DATA SHOWN:

──────────

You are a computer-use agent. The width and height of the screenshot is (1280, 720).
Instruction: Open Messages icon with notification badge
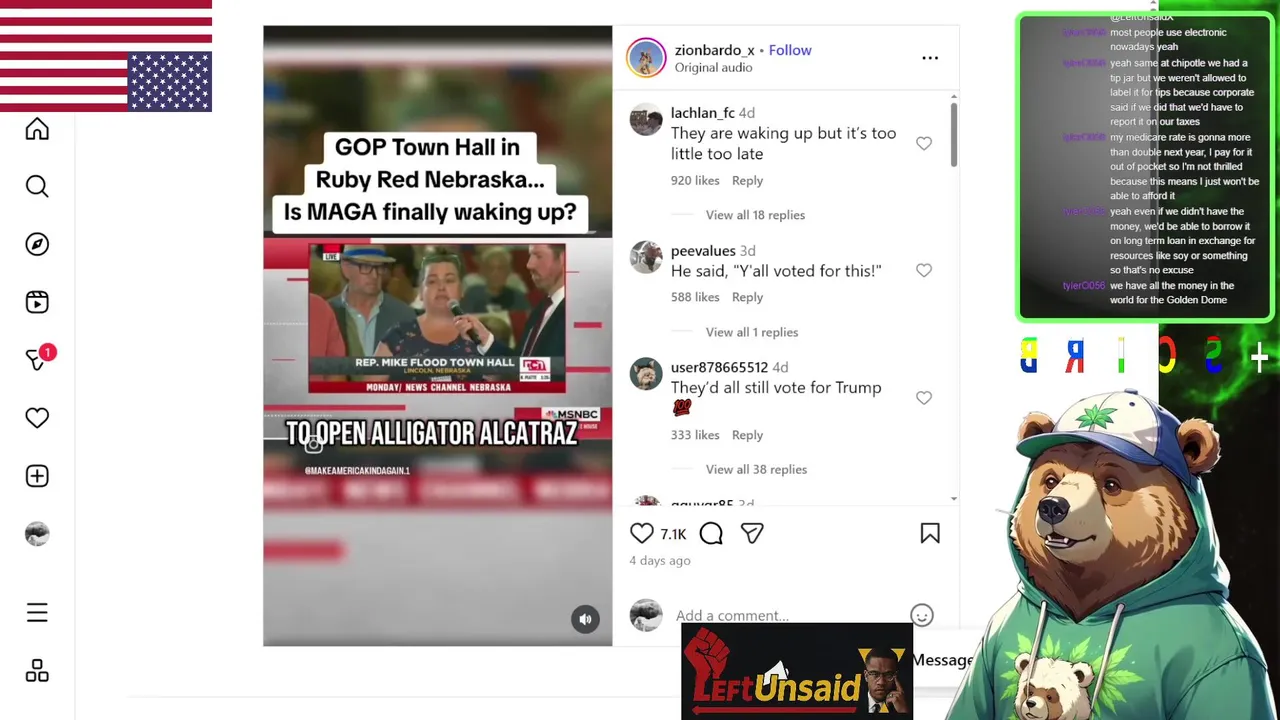coord(39,358)
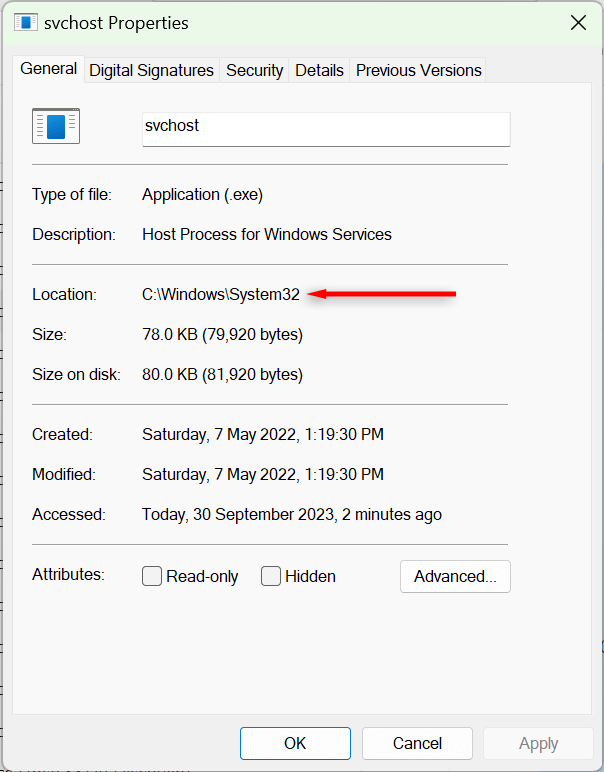The width and height of the screenshot is (604, 772).
Task: Go to the Security tab
Action: [x=254, y=70]
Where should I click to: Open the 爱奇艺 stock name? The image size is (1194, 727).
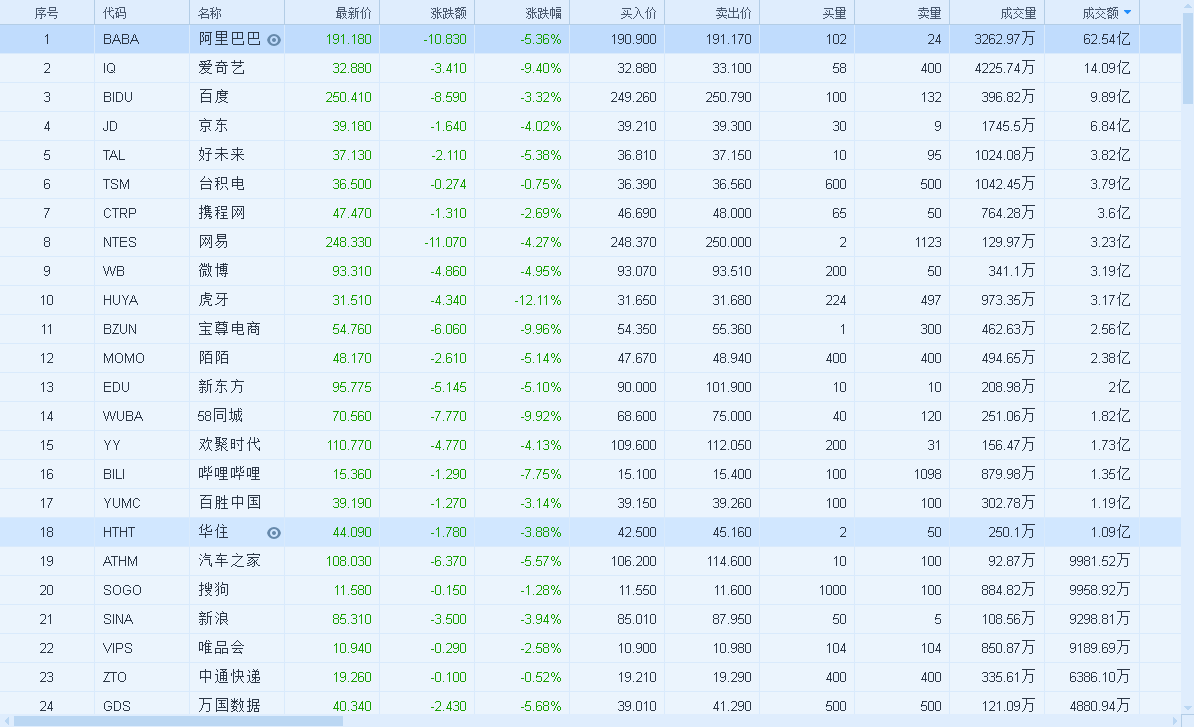[221, 68]
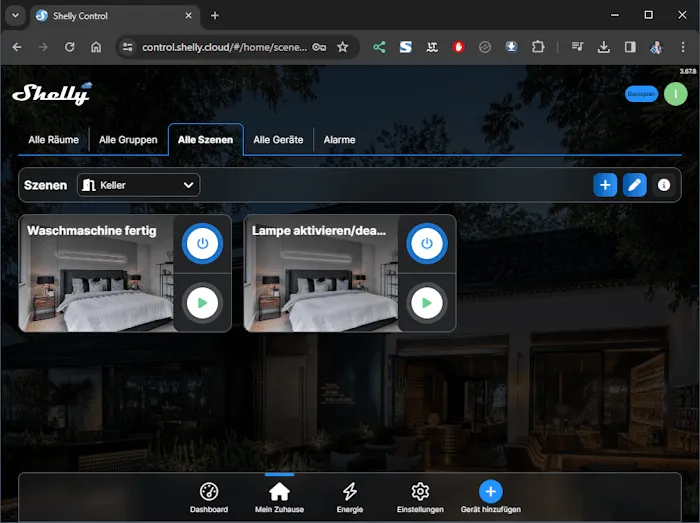The height and width of the screenshot is (523, 700).
Task: Open Chrome tab search dropdown arrow
Action: click(15, 15)
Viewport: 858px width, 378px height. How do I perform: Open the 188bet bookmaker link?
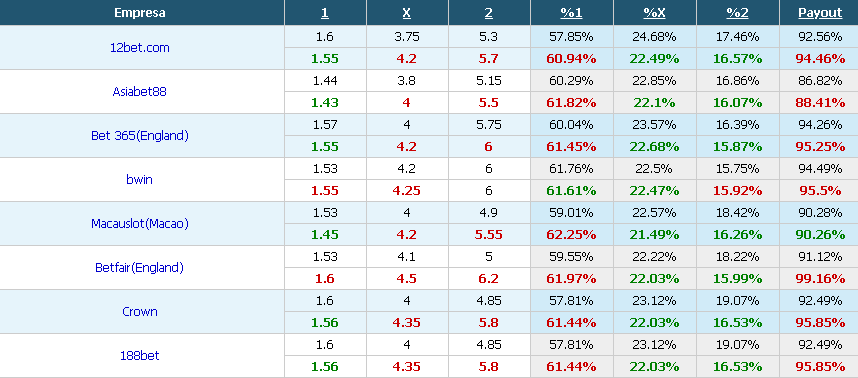[x=140, y=356]
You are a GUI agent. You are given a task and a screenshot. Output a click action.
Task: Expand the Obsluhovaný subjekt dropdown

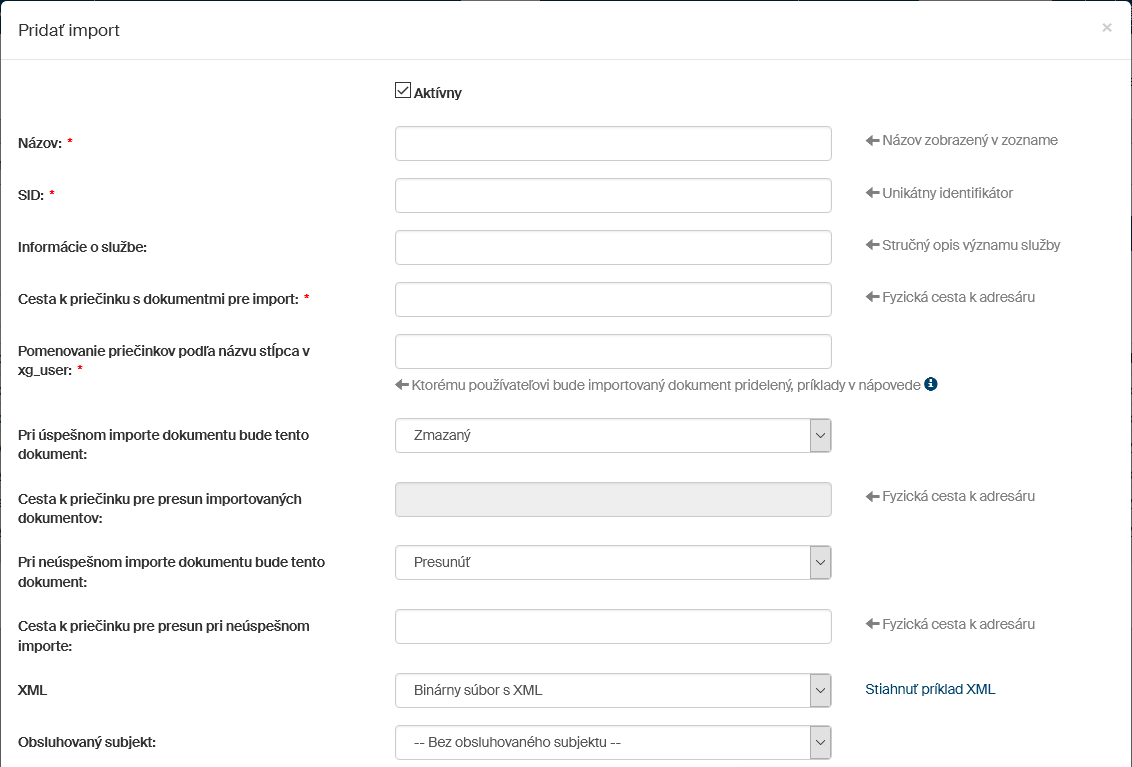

──────────

THE PROBLEM: Recast the items from the line containing "Where should I" through the end of the items as a Markdown table with the columns Row and Line, numbering each row and skipping blank lines. Leave the pictures out of the answer.

WRITTEN REPLY:
| Row | Line |
|---|---|
| 1 | Where should I click to: Open the 爱奇艺 stock name? The image size is (1194, 727). |
| 2 | [221, 68] |
| 3 | The height and width of the screenshot is (523, 700). |
| 4 | Task: Open Chrome tab search dropdown arrow |
| 5 | Action: click(15, 15) |
| 6 | Viewport: 858px width, 378px height. How do I perform: Open the 188bet bookmaker link? |
| 7 | [x=140, y=356] |
| 8 | You are a GUI agent. You are given a task and a screenshot. Output a click action. |
| 9 | Task: Expand the Obsluhovaný subjekt dropdown |